Preparing People for Climate Change in California

Loading Map....

Date/Time
Date(s) - 01/24/2018 - 01/25/2018
All Day

Location
The California Endowment's Oakland Conference Center

Categories


From high levels of Adverse Childhood Experiences (ACEs), to job and financial struggles, racism and other forms of inequity and injustice, traumatic stress is epidemic today. Climate change is aggravating all of these existing adversities, and adding many new ones as well. Yet, California is leading the U.S. in finding innovative new ways to prevent personal, family, and community traumas–and reduce carbon emissions. This conference will show that by connecting these issues California can become the First Trauma-Informed Human Resilience-Enhancing State in the US for Climate Change-Generated Traumas and Toxic Stresses.

 Launching a statewide movement to build individual psychological and collective psycho-social-spiritual resilience can not only prevent harmful mental health and psychosocial reactions to climate impacts, it can also help prevent ACEs and many other harmful traumatic experiences, while alsoadvancing social equity and justice and motivating people to reduce carbon emissions.

Here is the challenge:

Even with aggresive emission reductions, global temperatures will rise by 2.7 degrees Fahrenheit (1.5C) above pre-industrial levels, possibly within just 9-10 years, and by 3.6 degrees (2C) or higher afterwards. Humanity is entering an era of dramatic changes in the earth’s climate and ecological systems that for decades will produce gut-wrenching shocks and stresses for people until successful emission cuts bring temperatures back down to safe levels again.

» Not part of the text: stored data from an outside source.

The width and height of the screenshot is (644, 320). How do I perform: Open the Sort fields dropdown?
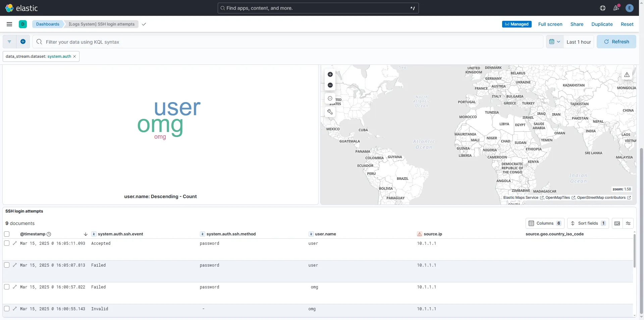point(588,223)
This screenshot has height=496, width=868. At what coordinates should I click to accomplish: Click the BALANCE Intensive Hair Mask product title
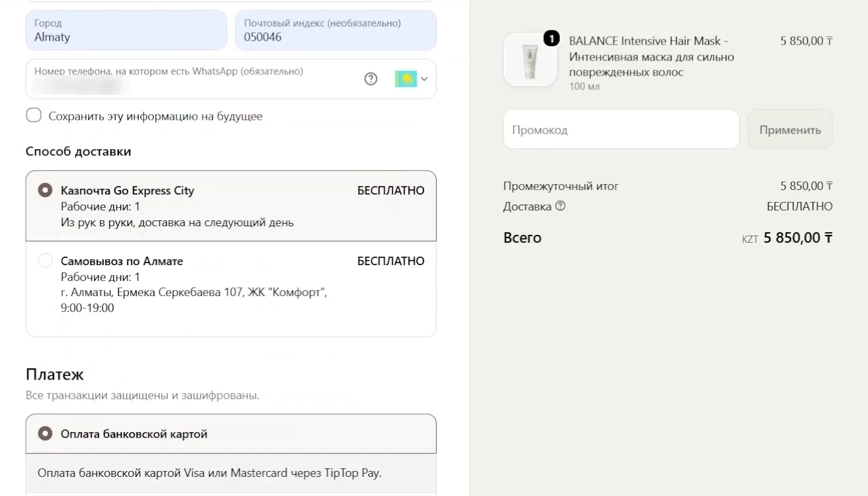point(651,57)
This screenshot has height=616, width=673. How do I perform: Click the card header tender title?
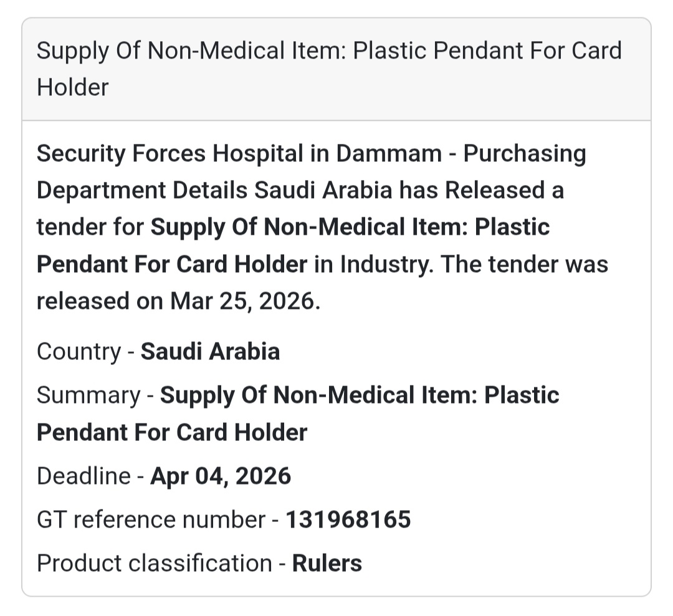(329, 50)
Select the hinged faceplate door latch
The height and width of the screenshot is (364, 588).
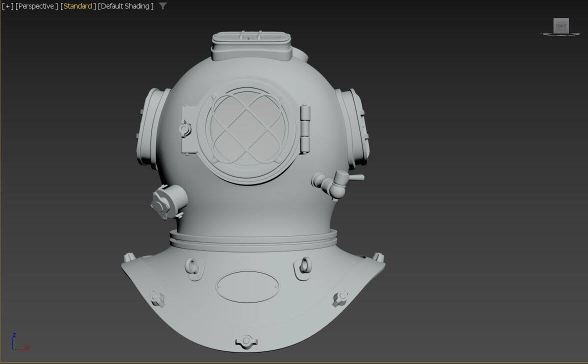(185, 129)

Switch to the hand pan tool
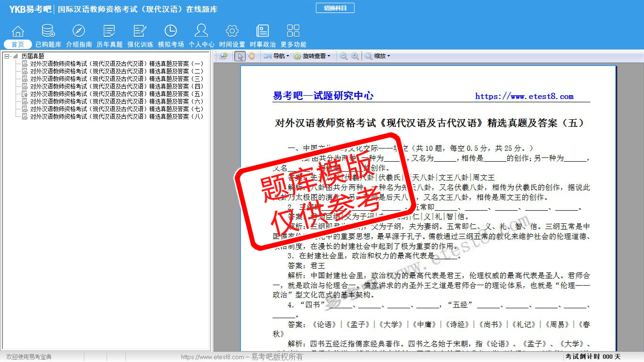252,56
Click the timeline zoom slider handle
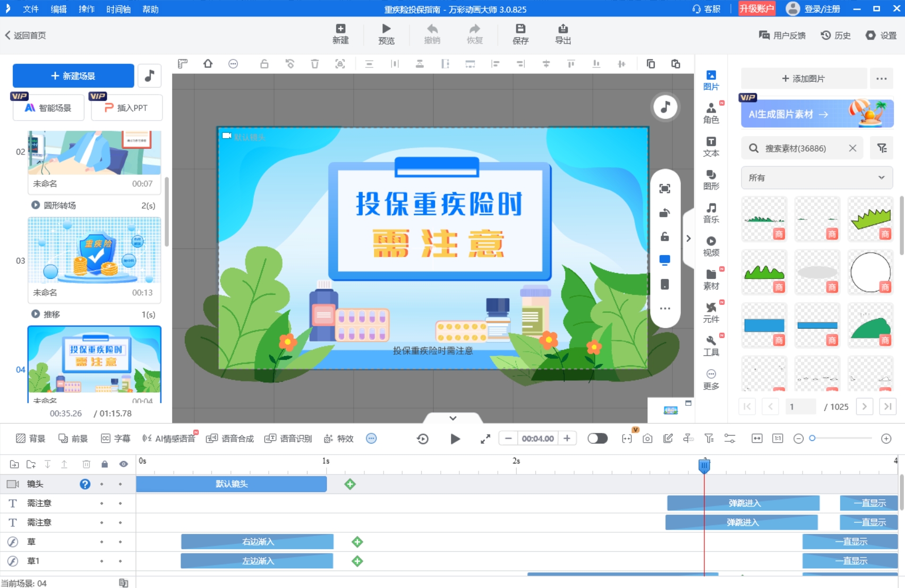This screenshot has height=588, width=905. click(812, 439)
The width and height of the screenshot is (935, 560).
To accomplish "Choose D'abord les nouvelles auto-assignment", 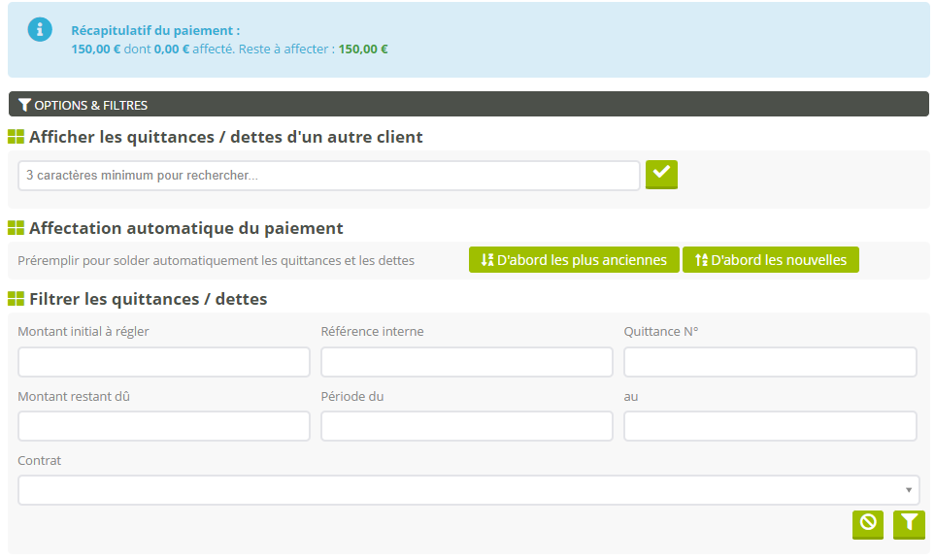I will [x=770, y=260].
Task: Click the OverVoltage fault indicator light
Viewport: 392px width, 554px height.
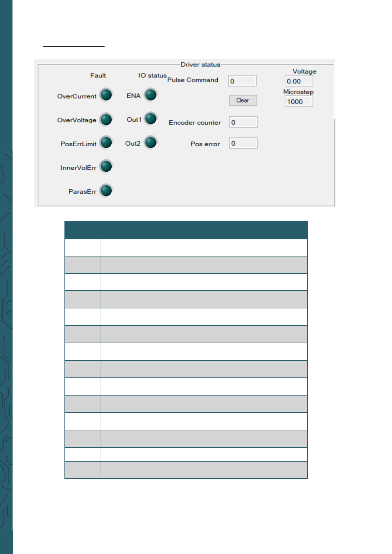Action: pyautogui.click(x=106, y=119)
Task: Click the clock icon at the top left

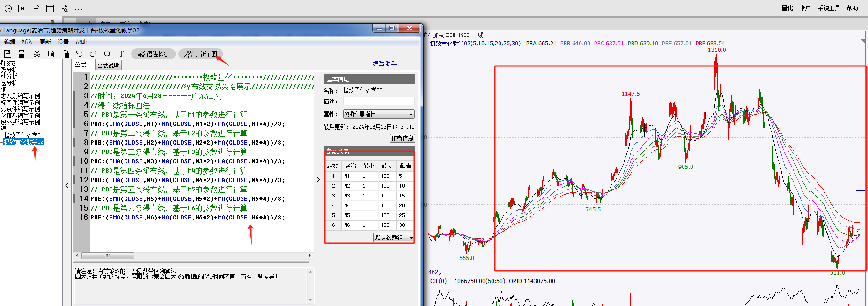Action: (8, 8)
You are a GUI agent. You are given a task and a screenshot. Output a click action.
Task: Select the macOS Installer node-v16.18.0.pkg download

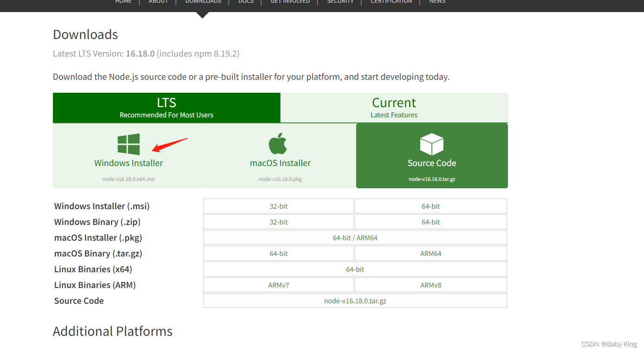pos(280,163)
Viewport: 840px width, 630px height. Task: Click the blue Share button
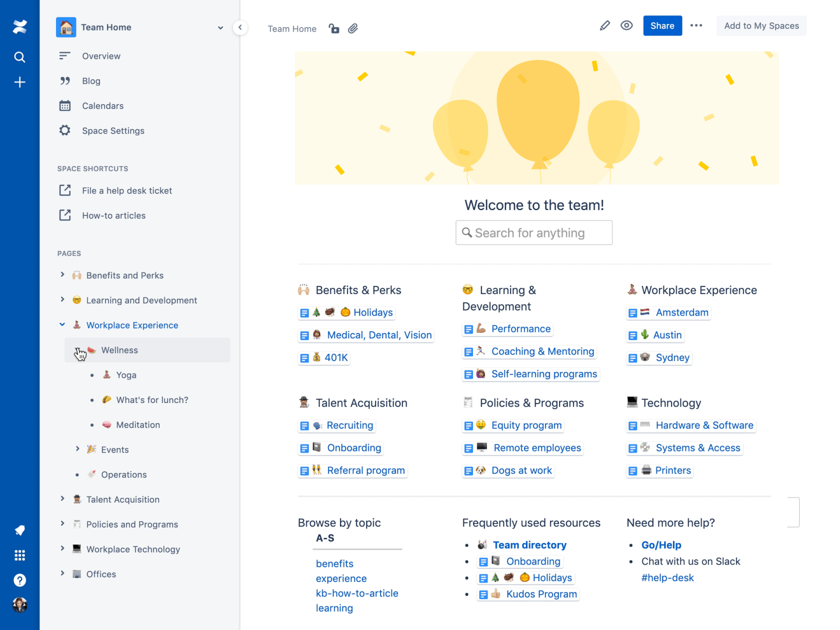(663, 26)
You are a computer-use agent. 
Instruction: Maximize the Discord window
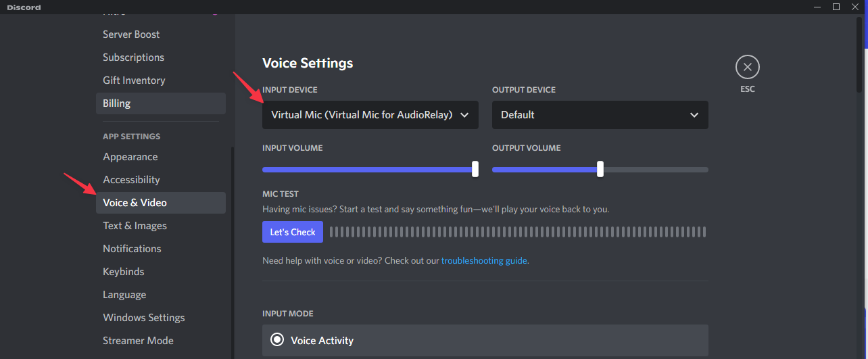point(836,7)
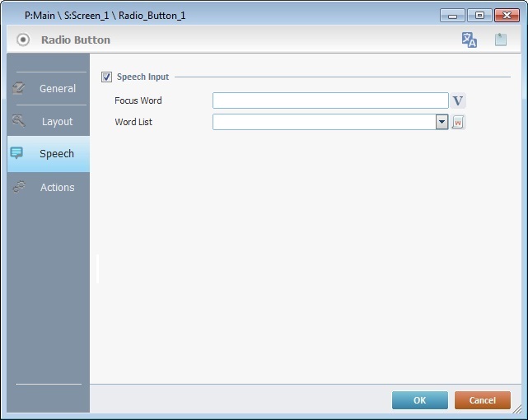
Task: Uncheck the Speech Input checkbox
Action: pyautogui.click(x=106, y=77)
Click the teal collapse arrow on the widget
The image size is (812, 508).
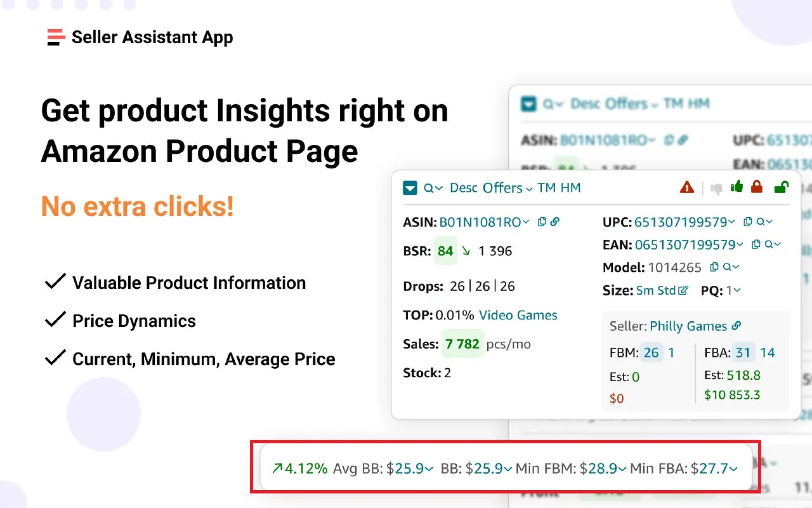409,188
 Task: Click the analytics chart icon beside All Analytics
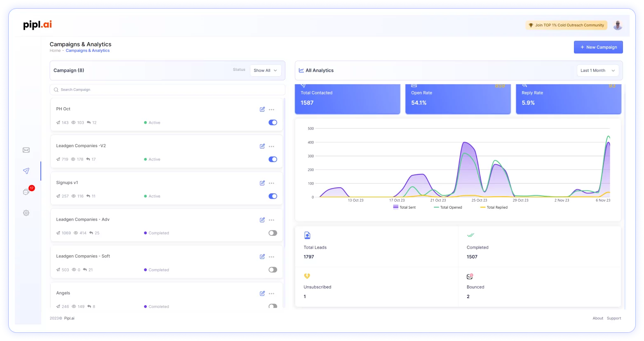(x=301, y=70)
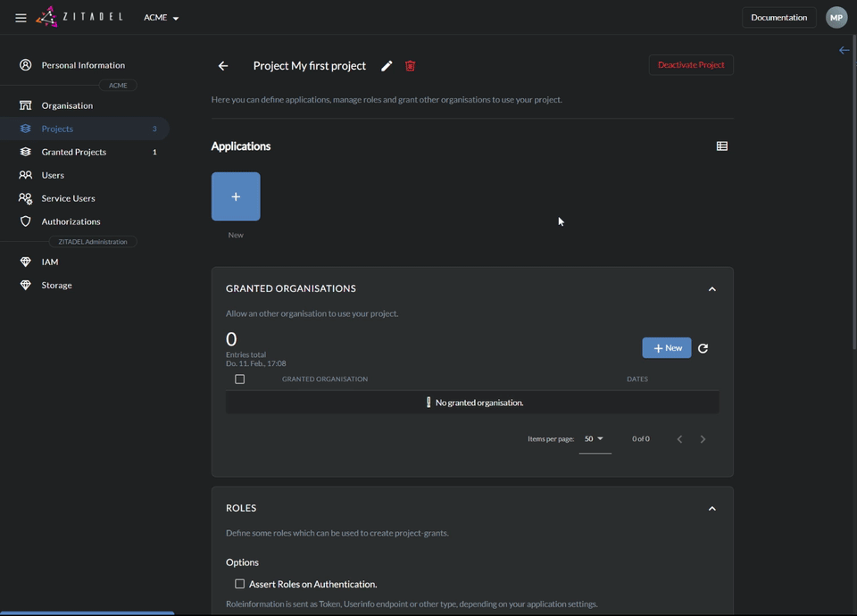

The U.N. Inter-Agency Standing Committee states that mental health, psychosocial, and humanitarian crisis are often closely connected. Yet, almost no attention has been given to preparing people in California for the individual psychological and collective psycho-social-spiritual impacts of climate change.

Many individuals and groups statewide are consequently unprepared for the challenges that lie ahead. Many are also unaware of how climate adversities can be used as transformational catalysts to bring people together across racial, ethnic, religious, geographic, and economic lines to build widesperead levels of individual and collective resilience that create tangibly better conditions for everyone while advancing social equity and justice and making the changes needed to reduce the climate crisis to manageable levels.

This conference will directly address these risks and opportunities by explaining:

  • Why climate change is the ultimate social determinant of mental and physical health and how, left unaddressed, the disasters and chronic toxic stresses generated by climate change will produce rising psychological problems including deblilitating anxiety, depression, PTSD, and suicides, as well as psycho-social-spiritual maladies such as hopelessness, child and spousal abuse, crime, we vs them hatred, and interpersonal violence that threaten the safety, health, and wellbeing of everyone.
  • How these harmful human reactions also threaten to staff efforts to cut carbon emissions and delay efforts to reduce global temperatures to manageable levels.
  • How building widespread levels of personal and collective resilience can minimize the harmful human reactions to climate impacts by creating a trauma-informed and skilled populace and bring people together to engage in actions that greatly enhance personal, social, and ecological wellbeing.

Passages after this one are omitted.